## Work required
Put the stretch of lines from the start through the line containing "tap(809, 191)" into a two-column CSV with the headers instruction and response. Each row should pair a text with its answer, with each value in a single quoted field and any line breaks replaced by spaces.

:::

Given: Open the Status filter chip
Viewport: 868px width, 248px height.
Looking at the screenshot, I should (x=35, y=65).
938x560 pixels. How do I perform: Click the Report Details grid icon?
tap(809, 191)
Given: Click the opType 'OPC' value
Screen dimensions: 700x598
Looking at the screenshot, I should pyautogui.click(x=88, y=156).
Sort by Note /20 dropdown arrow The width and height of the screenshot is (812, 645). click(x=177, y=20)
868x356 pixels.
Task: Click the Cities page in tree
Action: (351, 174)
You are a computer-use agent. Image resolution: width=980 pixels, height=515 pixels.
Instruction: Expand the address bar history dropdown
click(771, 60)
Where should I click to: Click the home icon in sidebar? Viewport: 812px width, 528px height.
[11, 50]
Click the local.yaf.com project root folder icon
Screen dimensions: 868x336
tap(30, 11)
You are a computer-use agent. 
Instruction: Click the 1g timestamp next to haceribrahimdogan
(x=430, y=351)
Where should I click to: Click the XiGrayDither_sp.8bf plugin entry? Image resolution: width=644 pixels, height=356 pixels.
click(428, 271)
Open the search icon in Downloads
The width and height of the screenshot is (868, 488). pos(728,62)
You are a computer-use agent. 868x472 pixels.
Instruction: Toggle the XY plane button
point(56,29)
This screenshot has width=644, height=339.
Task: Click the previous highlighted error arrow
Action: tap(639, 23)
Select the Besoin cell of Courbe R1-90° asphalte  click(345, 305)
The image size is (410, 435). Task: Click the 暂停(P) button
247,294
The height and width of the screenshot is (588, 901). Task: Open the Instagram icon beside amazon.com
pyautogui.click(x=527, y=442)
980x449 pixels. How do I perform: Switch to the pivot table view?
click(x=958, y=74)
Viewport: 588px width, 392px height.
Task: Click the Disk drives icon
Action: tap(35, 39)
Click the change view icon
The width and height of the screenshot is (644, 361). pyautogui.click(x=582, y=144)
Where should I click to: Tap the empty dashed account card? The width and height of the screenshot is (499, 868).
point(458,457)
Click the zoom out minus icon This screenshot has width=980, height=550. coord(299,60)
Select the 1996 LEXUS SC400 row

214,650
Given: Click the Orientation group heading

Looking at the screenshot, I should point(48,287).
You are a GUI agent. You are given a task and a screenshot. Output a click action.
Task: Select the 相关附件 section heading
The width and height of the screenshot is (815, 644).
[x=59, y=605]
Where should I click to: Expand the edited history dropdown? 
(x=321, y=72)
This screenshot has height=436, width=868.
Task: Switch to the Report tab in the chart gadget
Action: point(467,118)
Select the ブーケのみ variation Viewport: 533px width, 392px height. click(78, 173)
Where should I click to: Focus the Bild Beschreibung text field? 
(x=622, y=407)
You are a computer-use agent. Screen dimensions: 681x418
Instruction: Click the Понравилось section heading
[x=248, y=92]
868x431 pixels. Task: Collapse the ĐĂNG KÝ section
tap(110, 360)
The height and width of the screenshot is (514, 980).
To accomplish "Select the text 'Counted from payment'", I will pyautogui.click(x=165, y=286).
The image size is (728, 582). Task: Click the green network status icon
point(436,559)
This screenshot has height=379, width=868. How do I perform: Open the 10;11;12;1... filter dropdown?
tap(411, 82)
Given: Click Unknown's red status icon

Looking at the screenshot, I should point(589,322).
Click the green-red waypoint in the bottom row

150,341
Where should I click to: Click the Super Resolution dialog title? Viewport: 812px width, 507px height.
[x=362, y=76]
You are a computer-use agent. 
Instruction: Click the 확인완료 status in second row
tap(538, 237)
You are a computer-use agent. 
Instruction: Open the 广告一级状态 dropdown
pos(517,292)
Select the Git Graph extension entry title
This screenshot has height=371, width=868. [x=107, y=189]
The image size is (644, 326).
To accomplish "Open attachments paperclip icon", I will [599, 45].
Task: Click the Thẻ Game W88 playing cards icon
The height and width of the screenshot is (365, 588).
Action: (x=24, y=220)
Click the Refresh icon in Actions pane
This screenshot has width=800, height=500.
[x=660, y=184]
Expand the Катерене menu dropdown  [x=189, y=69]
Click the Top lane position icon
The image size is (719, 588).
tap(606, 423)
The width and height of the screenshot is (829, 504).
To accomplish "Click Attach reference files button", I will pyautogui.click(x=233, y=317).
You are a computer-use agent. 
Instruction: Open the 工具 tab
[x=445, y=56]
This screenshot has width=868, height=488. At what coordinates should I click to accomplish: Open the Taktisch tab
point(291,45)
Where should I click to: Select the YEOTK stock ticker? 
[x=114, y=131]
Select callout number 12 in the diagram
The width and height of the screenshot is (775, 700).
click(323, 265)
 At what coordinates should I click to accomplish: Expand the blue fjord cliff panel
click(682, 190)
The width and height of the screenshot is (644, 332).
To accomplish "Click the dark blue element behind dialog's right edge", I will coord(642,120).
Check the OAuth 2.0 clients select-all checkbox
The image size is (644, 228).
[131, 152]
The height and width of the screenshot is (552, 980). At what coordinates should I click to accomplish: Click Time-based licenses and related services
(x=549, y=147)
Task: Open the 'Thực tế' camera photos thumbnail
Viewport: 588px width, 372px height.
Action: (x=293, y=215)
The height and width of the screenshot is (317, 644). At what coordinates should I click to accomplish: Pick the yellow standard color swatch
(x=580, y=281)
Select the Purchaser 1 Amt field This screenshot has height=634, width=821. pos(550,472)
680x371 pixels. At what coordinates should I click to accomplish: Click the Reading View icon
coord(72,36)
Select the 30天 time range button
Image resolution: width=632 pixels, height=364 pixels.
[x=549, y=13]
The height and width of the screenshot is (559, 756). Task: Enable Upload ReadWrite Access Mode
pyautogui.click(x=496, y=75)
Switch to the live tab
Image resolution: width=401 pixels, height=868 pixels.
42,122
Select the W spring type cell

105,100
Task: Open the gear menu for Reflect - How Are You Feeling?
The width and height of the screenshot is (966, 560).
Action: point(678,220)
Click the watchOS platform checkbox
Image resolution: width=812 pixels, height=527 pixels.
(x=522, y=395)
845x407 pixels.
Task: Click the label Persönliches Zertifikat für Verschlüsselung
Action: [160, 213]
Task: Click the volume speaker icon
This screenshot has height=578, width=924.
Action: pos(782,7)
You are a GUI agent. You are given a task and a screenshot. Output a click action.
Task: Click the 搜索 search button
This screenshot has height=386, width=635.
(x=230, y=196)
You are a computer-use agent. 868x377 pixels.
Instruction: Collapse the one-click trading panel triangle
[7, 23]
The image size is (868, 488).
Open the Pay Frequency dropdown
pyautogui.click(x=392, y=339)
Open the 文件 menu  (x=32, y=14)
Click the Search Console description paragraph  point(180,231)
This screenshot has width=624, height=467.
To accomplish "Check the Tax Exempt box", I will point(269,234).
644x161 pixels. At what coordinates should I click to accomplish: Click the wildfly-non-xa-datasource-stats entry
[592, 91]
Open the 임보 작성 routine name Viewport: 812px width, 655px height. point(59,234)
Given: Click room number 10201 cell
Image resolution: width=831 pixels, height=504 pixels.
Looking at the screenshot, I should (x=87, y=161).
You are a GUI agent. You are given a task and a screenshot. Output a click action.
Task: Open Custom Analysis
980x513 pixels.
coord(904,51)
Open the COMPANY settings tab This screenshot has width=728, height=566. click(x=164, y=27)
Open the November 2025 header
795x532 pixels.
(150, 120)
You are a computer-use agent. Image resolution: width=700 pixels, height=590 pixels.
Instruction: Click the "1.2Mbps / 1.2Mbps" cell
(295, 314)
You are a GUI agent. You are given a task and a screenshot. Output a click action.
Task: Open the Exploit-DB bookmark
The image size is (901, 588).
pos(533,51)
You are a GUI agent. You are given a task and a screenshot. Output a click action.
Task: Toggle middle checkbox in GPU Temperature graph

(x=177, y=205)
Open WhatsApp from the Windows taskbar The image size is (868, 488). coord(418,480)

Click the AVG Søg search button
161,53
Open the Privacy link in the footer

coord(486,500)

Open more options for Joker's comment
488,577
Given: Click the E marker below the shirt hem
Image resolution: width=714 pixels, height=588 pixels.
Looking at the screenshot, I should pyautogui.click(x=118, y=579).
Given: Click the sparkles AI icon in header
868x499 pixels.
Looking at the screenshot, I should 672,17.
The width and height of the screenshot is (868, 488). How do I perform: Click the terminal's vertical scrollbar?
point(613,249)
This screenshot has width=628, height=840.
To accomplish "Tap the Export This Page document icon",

:::

## Response
instruction,response
"Given: Open the Status filter chip Viewport: 868px width, 248px height.","Looking at the screenshot, I should (x=35, y=65)."
"938x560 pixels. How do I perform: Click the Report Details grid icon?","tap(809, 191)"